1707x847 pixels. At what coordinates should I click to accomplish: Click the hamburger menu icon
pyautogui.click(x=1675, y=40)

* * *

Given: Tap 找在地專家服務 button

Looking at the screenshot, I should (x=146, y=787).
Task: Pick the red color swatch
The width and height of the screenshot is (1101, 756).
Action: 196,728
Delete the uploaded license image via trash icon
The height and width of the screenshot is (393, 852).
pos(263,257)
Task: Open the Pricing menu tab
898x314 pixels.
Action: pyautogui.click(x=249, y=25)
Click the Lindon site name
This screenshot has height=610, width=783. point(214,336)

==

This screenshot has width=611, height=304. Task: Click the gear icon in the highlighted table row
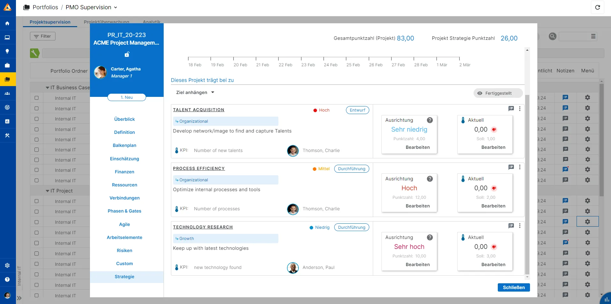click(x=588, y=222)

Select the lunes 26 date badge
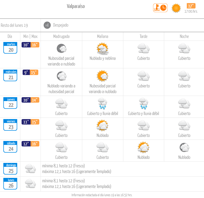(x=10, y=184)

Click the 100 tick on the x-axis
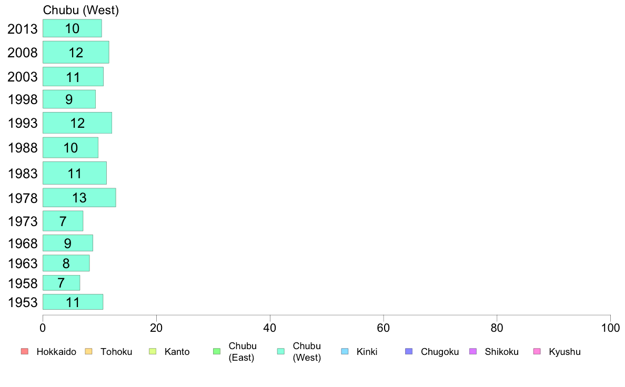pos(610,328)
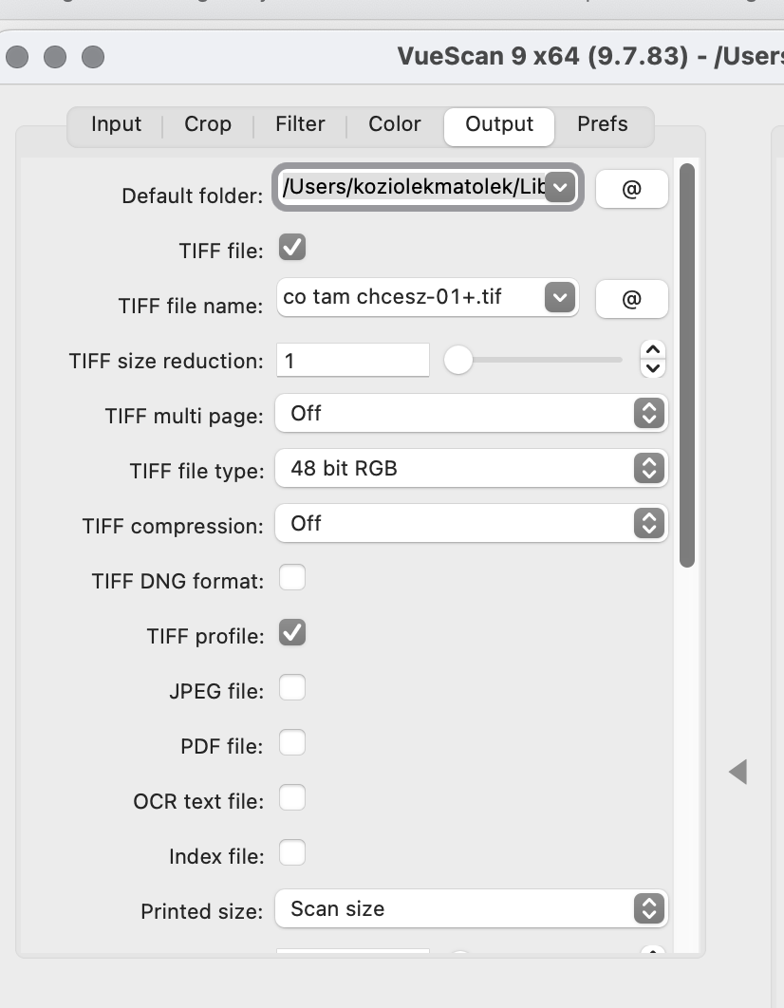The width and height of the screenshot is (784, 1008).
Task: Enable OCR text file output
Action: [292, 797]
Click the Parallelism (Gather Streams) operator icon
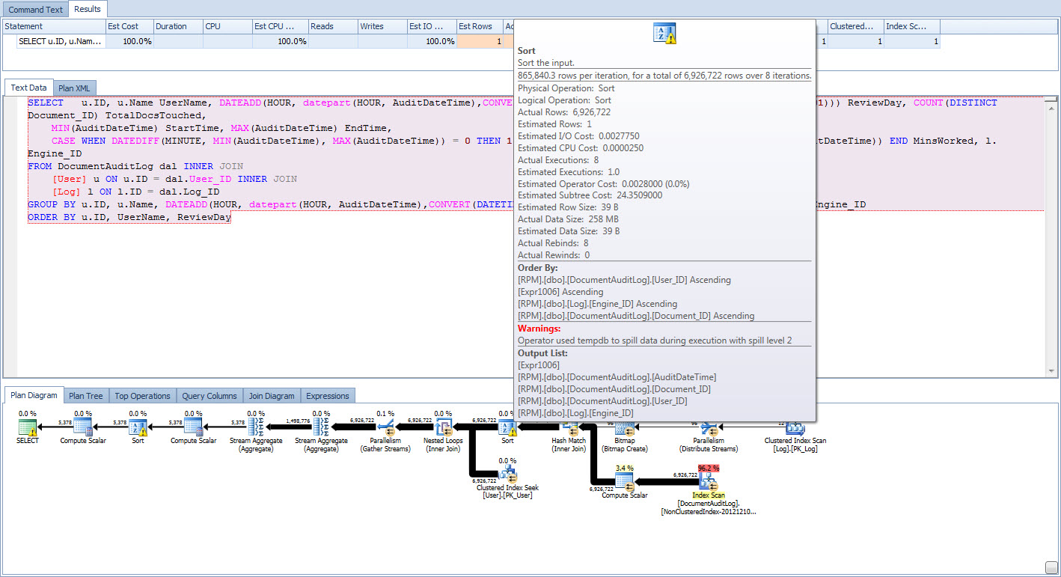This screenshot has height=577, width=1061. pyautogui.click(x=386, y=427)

WHAT TO DO:
Copy the lines word for word, starting at the line that contains "Task: Pick the red color swatch" and ending at the line that contains "pos(263,257)".

SOLUTION TO THE PROBLEM:
Task: Pick the red color swatch
The width and height of the screenshot is (1101, 756).
Action: 196,728
Delete the uploaded license image via trash icon
The height and width of the screenshot is (393, 852).
pos(263,257)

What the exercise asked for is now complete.